- [WHAT THE TASK ASKS] Print, exactly as given, each line of the data from the line containing "This screenshot has width=1568, height=706." up to and including its last line.

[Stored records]
....................
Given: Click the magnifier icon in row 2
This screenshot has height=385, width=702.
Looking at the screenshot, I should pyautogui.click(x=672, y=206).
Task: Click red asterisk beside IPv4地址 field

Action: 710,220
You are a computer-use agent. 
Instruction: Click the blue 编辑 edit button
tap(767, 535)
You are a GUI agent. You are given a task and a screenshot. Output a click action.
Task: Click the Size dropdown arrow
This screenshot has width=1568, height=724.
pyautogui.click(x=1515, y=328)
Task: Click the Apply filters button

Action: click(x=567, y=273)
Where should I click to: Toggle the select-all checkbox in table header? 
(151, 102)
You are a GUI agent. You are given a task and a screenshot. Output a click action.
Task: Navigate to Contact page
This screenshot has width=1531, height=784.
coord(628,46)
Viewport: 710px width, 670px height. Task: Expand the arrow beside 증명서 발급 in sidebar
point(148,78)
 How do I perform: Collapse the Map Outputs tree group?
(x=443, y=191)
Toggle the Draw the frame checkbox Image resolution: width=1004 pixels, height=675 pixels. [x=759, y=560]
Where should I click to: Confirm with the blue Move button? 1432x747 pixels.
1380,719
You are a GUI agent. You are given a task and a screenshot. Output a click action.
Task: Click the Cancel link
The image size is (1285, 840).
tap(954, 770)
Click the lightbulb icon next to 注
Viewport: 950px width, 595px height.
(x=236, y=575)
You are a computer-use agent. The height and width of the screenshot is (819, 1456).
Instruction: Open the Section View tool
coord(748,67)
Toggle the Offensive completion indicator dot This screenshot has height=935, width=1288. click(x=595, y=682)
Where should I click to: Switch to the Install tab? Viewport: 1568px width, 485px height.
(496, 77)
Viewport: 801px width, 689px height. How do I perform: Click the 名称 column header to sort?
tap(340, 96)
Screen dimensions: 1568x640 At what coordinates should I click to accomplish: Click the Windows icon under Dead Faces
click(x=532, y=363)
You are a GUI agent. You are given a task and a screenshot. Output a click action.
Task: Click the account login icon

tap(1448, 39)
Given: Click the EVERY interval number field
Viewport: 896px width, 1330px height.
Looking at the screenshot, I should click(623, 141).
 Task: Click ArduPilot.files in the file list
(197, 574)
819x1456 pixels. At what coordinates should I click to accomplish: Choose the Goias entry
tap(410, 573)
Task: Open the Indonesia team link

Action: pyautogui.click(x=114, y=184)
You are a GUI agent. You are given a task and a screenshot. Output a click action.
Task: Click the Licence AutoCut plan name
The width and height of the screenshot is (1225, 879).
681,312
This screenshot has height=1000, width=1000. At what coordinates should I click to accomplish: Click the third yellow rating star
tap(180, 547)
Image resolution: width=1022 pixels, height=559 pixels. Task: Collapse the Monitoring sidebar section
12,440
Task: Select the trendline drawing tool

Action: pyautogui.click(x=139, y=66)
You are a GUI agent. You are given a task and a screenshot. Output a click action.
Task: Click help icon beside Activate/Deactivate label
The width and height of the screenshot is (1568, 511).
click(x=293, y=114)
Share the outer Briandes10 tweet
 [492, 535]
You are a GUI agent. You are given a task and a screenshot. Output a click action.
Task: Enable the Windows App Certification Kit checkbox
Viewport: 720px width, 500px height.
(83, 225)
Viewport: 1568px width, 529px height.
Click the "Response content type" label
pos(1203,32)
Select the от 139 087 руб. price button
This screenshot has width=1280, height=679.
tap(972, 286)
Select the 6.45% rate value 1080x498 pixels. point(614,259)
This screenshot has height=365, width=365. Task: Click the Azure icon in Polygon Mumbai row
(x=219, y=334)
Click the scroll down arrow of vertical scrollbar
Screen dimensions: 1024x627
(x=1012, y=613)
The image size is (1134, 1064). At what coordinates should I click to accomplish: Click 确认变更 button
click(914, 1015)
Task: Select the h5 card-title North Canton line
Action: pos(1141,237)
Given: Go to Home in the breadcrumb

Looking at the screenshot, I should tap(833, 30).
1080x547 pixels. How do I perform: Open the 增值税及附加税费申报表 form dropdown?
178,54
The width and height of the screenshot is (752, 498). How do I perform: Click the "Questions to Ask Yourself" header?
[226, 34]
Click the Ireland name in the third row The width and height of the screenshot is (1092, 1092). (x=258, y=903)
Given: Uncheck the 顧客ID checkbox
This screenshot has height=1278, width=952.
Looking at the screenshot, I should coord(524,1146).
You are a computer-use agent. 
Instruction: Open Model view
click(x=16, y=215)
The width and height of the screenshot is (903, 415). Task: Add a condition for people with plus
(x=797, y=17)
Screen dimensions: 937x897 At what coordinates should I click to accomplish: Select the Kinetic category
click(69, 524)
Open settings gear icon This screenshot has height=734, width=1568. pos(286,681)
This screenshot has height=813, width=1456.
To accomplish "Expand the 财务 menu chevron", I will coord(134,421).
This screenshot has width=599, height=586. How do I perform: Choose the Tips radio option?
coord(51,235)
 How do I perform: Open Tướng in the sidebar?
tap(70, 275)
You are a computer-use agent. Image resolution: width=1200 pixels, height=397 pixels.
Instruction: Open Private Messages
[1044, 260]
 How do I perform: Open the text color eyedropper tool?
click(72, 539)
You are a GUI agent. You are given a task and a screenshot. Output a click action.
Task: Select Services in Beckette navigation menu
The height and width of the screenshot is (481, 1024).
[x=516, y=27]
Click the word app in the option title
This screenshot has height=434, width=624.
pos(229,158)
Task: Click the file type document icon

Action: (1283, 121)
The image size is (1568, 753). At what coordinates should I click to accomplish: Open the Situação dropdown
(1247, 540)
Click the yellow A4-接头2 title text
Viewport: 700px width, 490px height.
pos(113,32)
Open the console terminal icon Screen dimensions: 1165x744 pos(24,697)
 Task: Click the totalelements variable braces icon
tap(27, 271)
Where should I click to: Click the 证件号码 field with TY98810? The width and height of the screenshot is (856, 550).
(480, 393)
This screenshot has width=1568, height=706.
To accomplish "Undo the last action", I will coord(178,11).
....................
- [EXERCISE RESPONSE]
This screenshot has width=1568, height=706.
To accomplish "Undo the last action", I will coord(178,11).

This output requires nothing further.